С началом Великой Отечественной Арбузовская студия получила статус фронтового театра и, соответственно, бронь для своих артистов. Тем не менее 10 студийцев из 46 сразу же попросились добровольцами на фронт, и среди них – Храпинович-Гердт. Да и мог ли он поступить иначе, когда друзья-поэты, которым он доверял больше, чем себе, отправились сражаться за Родину в полном составе. Вернувшийся с войны Давид Самойлов впоследствии посвятил погибшим товарищам пронзительные строки:
Я вспоминаю Павла, Мишу,
Илью, Бориса, Николая.
Я сам теперь от них завишу,
Того порою не желая.
Они шумели буйным лесом,
В них были вера и доверье.
А их повыбило железом,
И леса нет – одни деревья.
Рассказывая о друзьях-студийцах, Зиновий Ефимович говорил: «Мы были уверены, что все попадем в одну часть», – но так, конечно же, не получилось. Его самого как человека с отличной технической подготовкой направили в Московское военно-инженерное училище, где он до декабря изучал саперное дело. После служил в должности начальника инженерной службы полка, а в феврале 1943-го получил тяжелое ранение в ногу. С поля боя на плащ-палатке его вытащила санинструктор Верочка Веденина (так спасенный называл ее всю оставшуюся жизнь), 400 метров ползли они к своим под шквальным огнем. Затем предстояли 11 операций ради того, чтобы сберечь изувеченную ногу. Сохранили, правда, теперь она была на 8 см короче прежней. Четыре недостающих сантиметра в дальнейшем удавалось скрывать с помощью каблука, а на оставшиеся четыре он до конца жизни прихрамывал. Единственный, по его собственному признанию, близкий друг из актеров Александр Ширвиндт на сей счет высказался: «Эту хромоту он нес! Это же была «хромота с оттяжкой». Он не хромал – он величественно нес эту вот свою ногу».

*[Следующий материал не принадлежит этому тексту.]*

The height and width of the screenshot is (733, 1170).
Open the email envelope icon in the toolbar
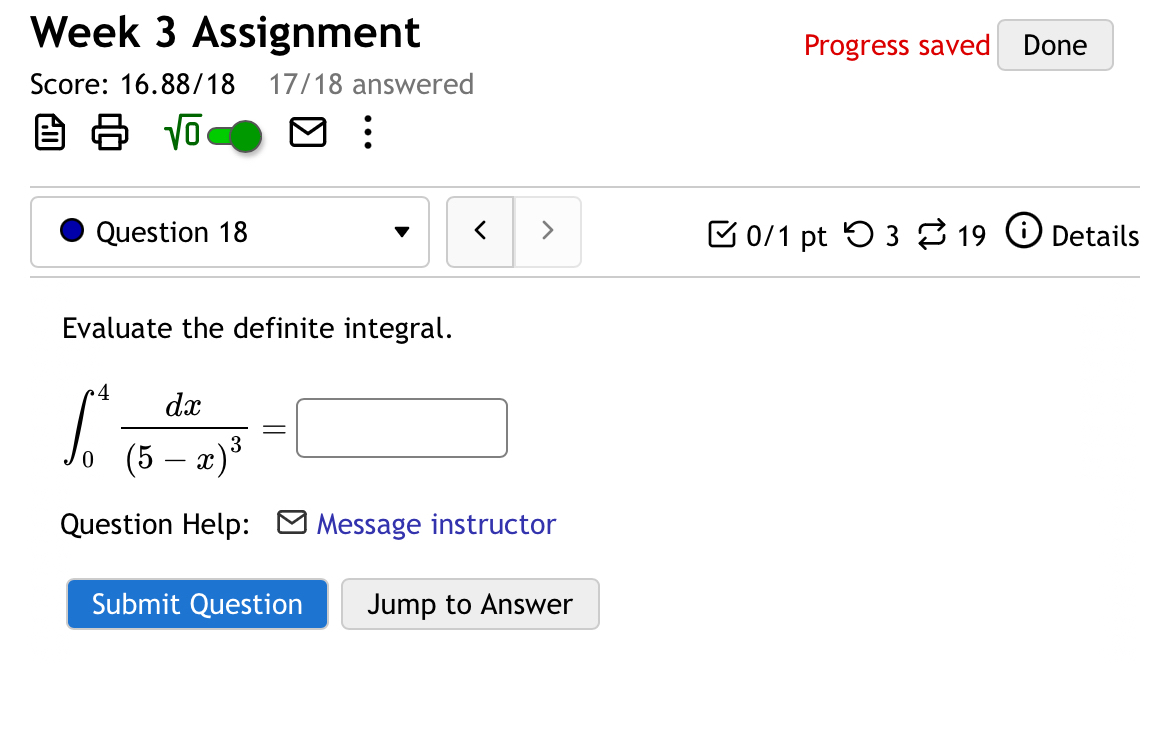(307, 131)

Гердт и после войны не стремился диктовать собственные пожелания высшим силам. Почти случайно устроился в кукольный театр Сергея Образцова, где одного только конферансье Эдуарда Апломбова «сыграл» пять с половиной тысяч раз на 24 языках мира. Поразившись тому, как он исполнил роль «черта первого разряда» в кукольном спектакле «Чертова мельница», режиссер дубляжа предложил прочитать в той же манере закадровый комментарий для новой французской кинокартины. Артист беззаботно согласился, переписал суховатый подстрочник под себя, и вскоре его речевая манера покорила Советский Союз, ведь фильм носил название «Фанфан-тюльпан». С тех пор лучшие отечественные кинорежиссеры стали доверять ему текст за кадром в своих заветных, авторских работах. Незабываемый, сочетающий лирику, мудрость и теплый юмор голос легко, безошибочно распознается в лентах «Девять дней одного года», «Карьера Димы Горина», «Зигзаг удачи», «Каникулы Кроша», «12 стульев» (Марка Захарова)… Два абсолютных шедевра советской анимации «История одного преступления» и «Приключения капитана Врунгеля» немыслимы без чудо-интонации Гердта.